Chapter 26

What in Hades? The smell was the first thing Alessandro noticed. A stink like melting rubber, cloying to the nose and bitter as it reached the back of the tongue.

He crept down the hall, the dark arch of the stonework growing inky with shadow as he navigated the curve of the corridor. It took him a moment to place what was wrong.

The ever-burning torches were dead. That can’t be good.

Without light, the stench seemed thicker. Or maybe the smell was simply growing worse. He approached the darkness step by step, using his ears and the feel of the air against his face to navigate. His right sleeve brushed against the stones of the wall, giving him one boundary of the corridor. If he kept the wall within reach, he could reverse his path if needed. The black, lightless space ahead seemed to pulse against his skin. Nerves prickled across his shoulders, down the backs of his arms.

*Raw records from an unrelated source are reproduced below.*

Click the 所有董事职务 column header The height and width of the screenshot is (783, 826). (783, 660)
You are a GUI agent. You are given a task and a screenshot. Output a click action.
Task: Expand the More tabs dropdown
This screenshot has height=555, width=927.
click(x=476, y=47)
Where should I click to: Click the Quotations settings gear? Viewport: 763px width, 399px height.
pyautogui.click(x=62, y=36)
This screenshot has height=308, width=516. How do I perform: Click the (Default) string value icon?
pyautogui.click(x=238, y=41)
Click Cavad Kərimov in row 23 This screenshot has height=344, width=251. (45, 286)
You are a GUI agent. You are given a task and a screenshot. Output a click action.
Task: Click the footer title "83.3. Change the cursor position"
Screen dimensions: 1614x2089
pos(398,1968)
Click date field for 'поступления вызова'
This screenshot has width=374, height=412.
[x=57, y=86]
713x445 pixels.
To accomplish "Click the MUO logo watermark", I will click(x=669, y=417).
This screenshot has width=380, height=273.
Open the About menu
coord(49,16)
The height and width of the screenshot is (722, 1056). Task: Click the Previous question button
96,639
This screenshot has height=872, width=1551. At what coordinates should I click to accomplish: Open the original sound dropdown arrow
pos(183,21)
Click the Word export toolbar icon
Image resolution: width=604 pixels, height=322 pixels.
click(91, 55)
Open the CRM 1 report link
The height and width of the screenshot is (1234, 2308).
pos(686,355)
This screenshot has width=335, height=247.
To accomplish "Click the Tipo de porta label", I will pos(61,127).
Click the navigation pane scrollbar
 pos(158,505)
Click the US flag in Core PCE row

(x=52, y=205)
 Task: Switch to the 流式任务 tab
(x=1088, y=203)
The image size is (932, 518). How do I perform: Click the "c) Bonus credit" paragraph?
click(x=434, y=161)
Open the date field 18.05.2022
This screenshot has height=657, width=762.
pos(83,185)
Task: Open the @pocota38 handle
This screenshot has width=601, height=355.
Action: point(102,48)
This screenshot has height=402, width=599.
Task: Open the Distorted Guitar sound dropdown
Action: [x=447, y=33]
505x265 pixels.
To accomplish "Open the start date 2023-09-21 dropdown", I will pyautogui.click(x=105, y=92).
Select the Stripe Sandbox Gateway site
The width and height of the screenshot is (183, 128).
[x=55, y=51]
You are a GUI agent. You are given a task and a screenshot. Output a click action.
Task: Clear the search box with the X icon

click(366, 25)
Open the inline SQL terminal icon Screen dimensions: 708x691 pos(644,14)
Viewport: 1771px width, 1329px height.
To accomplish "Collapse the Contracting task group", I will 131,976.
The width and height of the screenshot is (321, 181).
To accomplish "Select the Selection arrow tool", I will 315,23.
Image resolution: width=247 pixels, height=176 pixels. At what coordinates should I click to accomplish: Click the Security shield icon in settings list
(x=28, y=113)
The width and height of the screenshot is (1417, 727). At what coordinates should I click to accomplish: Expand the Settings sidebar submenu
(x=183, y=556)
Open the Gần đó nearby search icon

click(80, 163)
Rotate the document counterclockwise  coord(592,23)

If the torches are extinguished, then the Castle’s magic is dead here. Or else there is something so powerful that it has overwhelmed the light.

He froze, reacting to a noise before he realized he’d heard it. The echo of his boots faded to silence. Faint as a whispered oath, something scraped, a long, slow drag over the stones. Statue-still, he listened, waiting. It was a full minute before he heard it again.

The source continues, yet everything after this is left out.